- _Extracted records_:
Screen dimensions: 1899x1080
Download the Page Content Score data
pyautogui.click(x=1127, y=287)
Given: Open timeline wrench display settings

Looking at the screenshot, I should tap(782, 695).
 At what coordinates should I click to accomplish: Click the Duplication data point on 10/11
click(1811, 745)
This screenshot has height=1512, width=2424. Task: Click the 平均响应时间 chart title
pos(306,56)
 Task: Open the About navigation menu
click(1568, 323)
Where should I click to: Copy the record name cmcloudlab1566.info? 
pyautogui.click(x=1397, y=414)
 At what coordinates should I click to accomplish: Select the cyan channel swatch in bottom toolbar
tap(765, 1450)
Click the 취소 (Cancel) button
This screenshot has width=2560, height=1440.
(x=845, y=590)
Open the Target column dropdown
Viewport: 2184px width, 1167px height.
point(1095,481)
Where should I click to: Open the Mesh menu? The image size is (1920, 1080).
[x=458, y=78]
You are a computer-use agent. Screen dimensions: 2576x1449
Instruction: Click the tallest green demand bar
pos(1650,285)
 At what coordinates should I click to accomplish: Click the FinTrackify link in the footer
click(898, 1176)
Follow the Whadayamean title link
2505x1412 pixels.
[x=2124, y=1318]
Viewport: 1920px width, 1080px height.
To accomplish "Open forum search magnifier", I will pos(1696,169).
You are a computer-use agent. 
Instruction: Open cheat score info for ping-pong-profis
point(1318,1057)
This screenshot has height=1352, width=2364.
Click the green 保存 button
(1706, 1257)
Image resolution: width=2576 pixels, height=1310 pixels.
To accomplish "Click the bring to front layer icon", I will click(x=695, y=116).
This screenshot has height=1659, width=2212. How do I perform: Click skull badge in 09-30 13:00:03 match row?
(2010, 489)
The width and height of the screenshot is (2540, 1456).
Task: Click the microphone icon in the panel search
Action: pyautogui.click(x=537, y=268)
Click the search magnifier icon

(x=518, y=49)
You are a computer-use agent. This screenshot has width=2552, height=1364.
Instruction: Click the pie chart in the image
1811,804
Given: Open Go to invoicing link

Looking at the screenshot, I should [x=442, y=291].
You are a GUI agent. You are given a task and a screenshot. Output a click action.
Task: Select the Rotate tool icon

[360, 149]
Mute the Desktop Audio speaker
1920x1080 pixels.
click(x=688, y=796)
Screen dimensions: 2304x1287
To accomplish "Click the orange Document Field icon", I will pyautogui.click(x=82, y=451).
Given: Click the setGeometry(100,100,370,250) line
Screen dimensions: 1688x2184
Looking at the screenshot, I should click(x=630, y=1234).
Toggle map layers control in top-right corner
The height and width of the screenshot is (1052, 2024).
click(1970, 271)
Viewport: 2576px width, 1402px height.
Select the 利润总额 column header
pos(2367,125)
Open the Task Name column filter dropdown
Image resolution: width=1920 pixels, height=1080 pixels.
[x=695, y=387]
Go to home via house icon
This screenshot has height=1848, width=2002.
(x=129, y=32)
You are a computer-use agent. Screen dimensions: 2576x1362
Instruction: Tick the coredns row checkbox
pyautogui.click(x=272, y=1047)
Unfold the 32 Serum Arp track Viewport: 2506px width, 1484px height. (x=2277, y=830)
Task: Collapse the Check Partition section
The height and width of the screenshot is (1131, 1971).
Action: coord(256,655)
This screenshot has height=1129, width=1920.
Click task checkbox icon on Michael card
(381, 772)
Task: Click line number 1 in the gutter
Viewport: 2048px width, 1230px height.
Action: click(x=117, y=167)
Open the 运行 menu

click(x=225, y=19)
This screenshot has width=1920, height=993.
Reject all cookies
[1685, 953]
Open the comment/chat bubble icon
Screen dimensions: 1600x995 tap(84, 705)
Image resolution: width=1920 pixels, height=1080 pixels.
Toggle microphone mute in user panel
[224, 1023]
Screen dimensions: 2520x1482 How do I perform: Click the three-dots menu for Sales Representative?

- _Exercise description_:
Where does the word "will" occur in the records? Return every line that holds it.

- _Response to the exercise_:
To accomplish "Open forum search magnifier", I will pos(1696,169).
To accomplish "Click the bring to front layer icon", I will click(x=695, y=116).
To accomplish "Click the orange Document Field icon", I will pyautogui.click(x=82, y=451).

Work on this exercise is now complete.